What the exercise asks:
Rewrite all of the items below, requests included, and shift every coordinate in the answers by adding 141 to it. Leave the pictures out.

---

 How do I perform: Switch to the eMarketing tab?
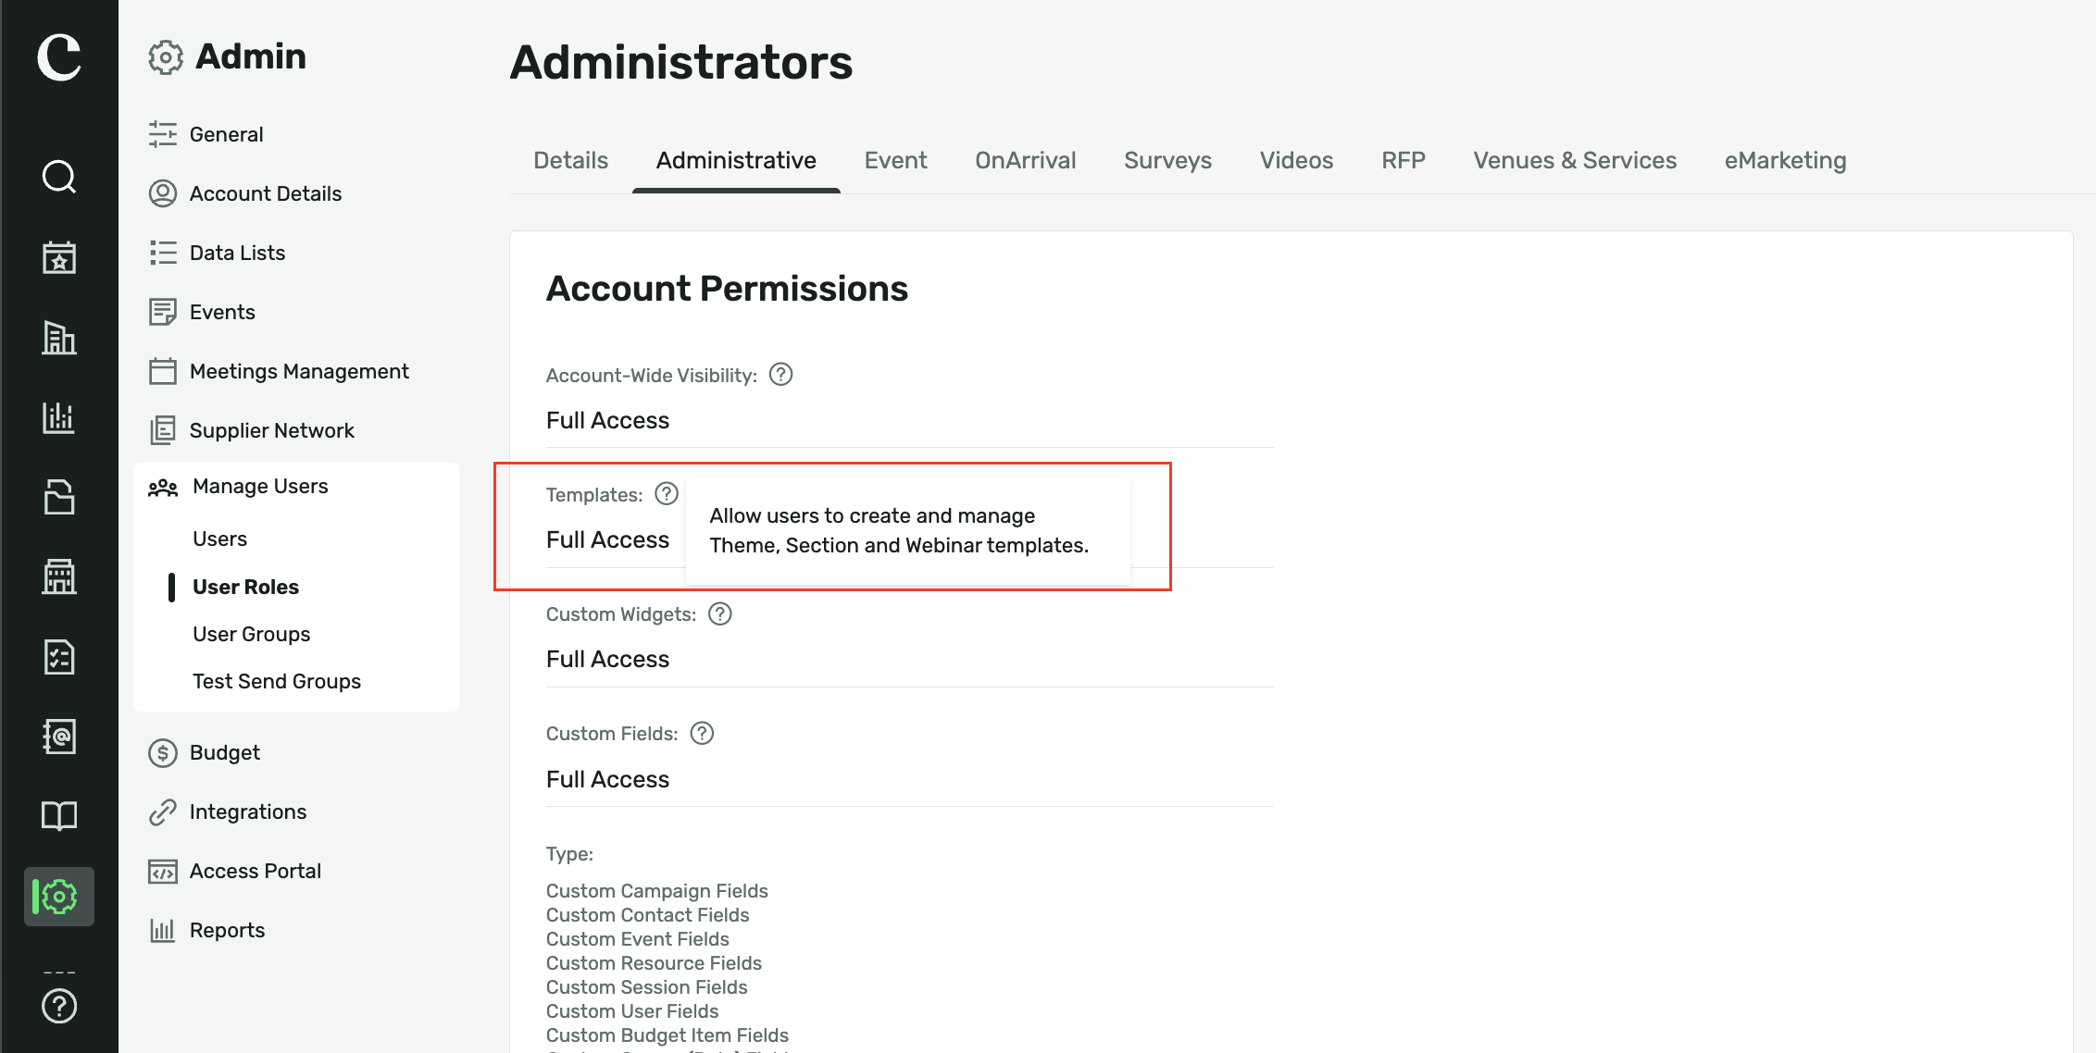[x=1785, y=161]
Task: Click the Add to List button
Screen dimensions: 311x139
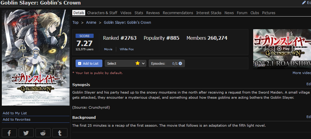Action: click(x=89, y=63)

---

The reply:
 How do I perform: Switch to the eMarketing tab?
[x=1926, y=302]
Task: Click the Add to List button
Screen dimensions: 311x139
Action: click(x=230, y=204)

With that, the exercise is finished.